┌─ Source data

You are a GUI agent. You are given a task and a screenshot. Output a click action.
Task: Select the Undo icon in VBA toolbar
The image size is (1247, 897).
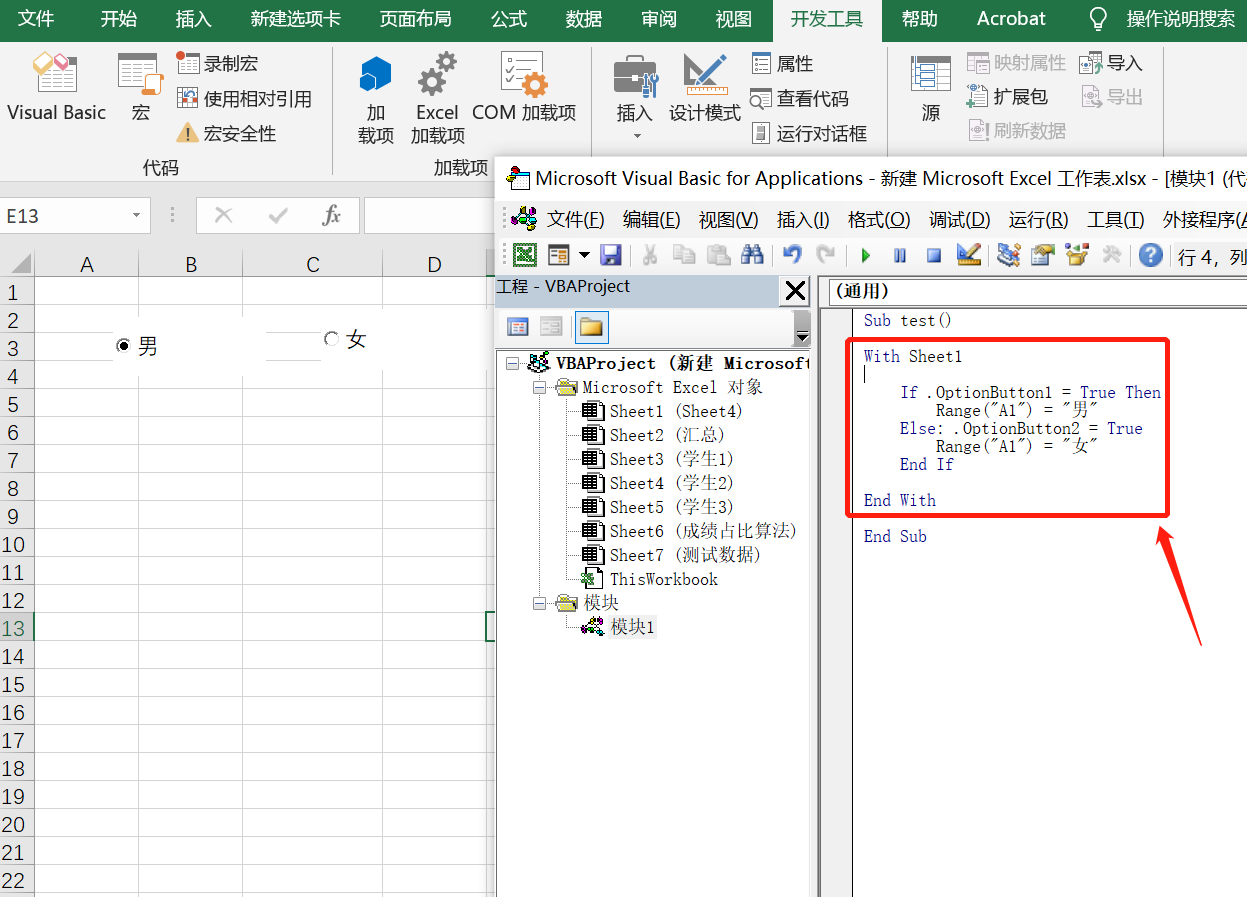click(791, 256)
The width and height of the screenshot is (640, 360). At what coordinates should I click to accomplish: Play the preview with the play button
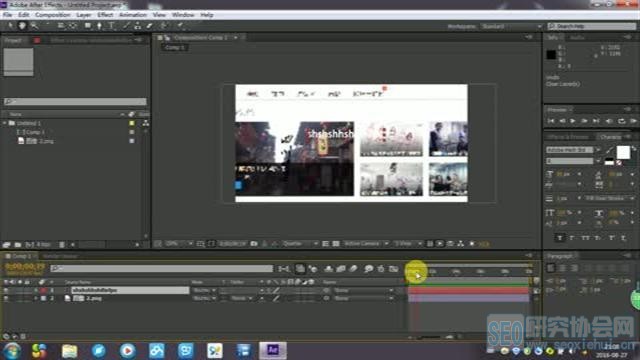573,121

└─

Each record above should be retyped exactly, with no pictures carried over.

You are a GUI agent. You are given a task and a screenshot. Output a click action.
Task: Select the Undo icon in VBA toolbar
The image size is (1247, 897).
click(791, 256)
The width and height of the screenshot is (640, 360). At what coordinates should I click to accomplish: Play the preview with the play button
573,121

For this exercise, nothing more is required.